Re: [PATCH v2 01/10] Define a structure for object IDs.

Junio C Hamano <gitster@xxxxxxxxx> · Thu, 12 Mar 2015 11:24:32 -0700

Duy Nguyen <pclouds@xxxxxxxxx> writes:

> This may or may not fall into the "mix different hash functions"
> category. In pack files version 4, trees are encoded to point to other
> trees or blobs by a (pack, offset) tuple.
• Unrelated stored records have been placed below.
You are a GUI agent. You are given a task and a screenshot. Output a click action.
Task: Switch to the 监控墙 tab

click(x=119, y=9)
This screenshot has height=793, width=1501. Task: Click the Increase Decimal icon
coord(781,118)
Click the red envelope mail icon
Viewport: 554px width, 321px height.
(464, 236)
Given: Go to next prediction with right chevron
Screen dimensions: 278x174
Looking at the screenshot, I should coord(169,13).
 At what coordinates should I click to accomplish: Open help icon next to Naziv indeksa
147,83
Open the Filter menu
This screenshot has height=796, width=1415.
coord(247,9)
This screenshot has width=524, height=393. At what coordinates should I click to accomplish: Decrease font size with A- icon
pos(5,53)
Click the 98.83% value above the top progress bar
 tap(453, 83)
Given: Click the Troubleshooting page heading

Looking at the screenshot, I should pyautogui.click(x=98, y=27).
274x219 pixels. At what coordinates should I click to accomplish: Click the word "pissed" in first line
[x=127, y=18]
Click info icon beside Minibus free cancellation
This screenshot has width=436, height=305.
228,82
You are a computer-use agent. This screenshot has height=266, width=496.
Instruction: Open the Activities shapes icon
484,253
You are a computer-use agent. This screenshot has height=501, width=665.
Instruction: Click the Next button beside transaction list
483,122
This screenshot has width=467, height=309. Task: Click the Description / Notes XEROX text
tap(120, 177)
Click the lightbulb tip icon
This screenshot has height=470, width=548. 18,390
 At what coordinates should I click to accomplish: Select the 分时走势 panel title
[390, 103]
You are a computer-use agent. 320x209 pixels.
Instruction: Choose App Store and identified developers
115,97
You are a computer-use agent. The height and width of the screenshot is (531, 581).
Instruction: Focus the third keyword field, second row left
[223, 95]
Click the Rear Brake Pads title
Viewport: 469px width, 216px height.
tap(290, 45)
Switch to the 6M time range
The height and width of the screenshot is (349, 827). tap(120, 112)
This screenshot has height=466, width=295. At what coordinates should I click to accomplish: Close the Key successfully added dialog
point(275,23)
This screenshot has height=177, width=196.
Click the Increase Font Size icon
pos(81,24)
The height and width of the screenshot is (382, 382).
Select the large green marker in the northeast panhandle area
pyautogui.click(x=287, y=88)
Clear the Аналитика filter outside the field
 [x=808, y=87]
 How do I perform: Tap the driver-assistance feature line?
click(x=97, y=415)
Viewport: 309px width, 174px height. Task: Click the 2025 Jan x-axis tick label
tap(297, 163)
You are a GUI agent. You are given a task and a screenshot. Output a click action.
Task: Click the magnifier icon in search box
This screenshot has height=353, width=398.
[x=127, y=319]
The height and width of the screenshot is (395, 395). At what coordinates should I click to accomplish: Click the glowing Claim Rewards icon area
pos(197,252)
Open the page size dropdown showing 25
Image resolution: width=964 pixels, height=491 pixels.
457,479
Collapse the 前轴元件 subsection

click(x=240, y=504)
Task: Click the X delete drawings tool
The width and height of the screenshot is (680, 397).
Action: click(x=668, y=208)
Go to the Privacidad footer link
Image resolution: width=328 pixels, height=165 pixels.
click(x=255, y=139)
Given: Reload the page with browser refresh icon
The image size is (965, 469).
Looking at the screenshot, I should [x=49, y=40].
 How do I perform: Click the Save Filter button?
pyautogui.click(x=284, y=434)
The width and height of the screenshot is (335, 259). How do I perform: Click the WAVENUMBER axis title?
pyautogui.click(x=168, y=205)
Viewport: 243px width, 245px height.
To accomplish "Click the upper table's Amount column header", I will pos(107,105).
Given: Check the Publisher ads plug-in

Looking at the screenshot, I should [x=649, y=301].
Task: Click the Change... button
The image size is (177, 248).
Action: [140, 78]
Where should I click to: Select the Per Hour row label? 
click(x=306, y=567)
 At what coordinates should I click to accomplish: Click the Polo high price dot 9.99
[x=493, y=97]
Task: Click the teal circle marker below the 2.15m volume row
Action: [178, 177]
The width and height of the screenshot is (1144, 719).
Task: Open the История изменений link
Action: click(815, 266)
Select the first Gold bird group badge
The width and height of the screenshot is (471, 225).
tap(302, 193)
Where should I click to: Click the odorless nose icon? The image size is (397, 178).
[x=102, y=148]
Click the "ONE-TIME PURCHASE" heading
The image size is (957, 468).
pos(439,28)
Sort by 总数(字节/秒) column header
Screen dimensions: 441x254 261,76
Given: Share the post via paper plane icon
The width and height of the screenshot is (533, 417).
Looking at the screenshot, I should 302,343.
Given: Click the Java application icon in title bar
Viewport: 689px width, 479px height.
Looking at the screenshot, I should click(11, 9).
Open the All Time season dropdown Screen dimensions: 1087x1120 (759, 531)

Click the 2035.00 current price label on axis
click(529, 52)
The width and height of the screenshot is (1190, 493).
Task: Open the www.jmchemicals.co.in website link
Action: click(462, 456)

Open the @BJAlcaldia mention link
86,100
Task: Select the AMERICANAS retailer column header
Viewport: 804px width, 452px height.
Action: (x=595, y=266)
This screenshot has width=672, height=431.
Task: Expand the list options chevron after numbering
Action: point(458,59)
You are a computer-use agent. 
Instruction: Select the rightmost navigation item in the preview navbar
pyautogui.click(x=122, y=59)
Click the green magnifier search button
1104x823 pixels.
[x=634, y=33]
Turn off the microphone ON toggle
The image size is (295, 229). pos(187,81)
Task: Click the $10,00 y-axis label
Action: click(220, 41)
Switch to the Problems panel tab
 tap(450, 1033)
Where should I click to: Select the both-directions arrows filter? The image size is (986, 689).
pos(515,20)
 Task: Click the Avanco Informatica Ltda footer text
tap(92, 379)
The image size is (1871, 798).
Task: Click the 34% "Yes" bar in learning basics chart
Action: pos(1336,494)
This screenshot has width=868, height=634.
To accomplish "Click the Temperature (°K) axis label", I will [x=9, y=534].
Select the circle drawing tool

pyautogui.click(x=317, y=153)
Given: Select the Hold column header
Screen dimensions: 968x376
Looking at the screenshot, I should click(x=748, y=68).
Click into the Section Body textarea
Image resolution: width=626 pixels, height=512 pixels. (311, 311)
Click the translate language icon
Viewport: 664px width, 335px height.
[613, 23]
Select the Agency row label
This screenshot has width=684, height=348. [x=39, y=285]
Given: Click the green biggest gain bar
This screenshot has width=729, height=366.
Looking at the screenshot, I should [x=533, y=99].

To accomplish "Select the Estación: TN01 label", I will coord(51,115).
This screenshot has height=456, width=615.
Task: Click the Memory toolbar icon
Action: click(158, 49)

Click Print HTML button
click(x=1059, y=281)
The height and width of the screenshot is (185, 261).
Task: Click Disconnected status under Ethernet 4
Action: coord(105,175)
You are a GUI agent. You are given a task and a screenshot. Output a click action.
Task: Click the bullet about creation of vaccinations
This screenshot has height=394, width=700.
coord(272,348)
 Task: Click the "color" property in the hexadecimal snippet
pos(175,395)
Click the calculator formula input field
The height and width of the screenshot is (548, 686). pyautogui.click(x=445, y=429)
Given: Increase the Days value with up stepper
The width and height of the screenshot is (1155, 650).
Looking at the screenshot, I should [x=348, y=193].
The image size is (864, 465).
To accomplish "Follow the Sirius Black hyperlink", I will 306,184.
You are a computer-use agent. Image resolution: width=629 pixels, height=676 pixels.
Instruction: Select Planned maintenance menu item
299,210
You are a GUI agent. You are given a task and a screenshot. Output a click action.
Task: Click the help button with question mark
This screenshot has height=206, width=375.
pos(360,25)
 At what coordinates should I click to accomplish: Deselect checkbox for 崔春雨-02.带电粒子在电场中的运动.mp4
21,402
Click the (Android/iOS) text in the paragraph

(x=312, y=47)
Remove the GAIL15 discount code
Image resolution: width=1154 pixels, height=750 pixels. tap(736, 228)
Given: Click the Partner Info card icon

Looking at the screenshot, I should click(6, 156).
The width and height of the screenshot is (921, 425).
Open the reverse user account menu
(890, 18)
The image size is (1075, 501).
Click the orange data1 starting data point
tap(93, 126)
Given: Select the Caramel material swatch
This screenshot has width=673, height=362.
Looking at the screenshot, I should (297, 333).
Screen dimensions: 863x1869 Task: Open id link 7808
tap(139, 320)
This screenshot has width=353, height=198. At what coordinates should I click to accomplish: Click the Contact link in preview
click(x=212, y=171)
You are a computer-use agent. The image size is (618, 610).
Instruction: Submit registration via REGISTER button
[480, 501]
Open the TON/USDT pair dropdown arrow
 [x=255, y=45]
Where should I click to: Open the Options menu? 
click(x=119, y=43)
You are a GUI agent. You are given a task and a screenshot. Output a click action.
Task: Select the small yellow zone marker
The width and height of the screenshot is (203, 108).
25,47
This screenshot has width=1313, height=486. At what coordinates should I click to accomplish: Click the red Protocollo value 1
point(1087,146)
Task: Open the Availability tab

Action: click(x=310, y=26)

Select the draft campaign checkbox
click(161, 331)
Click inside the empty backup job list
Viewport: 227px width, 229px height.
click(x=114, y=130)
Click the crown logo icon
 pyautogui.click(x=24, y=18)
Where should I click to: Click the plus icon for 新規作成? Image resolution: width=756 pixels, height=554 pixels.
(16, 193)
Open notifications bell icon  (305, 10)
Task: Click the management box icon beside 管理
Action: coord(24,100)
It would be great if the new
> object_id could support carrying this kind of object id around because
> it could help reduce object lookup cost a lot. (pack, offset) can be
> converted back to SHA-1 so no info is lost and hashcmp() can compare
> (pack, tuple) against an SHA-1 just fine.

You mean "if it came in <pack, offset> format, convert it down to
<sha1> until the last second that it is needed (e.g. need to put
that in a tree object in order to compute the object name of the
containing tree object)"?

After converting an object name originally represented as <pack,
offset>, if we are doing the "union in struct" thing, to <sha1>
representation, you would have to look it up from .idx in order to
read the contents the usual way.  If that happens often enough, then
it may not be worth adding complexity to the code to carry the
<pack, offset> pair around.

Unless you fix that "union in struct" assumption, that is.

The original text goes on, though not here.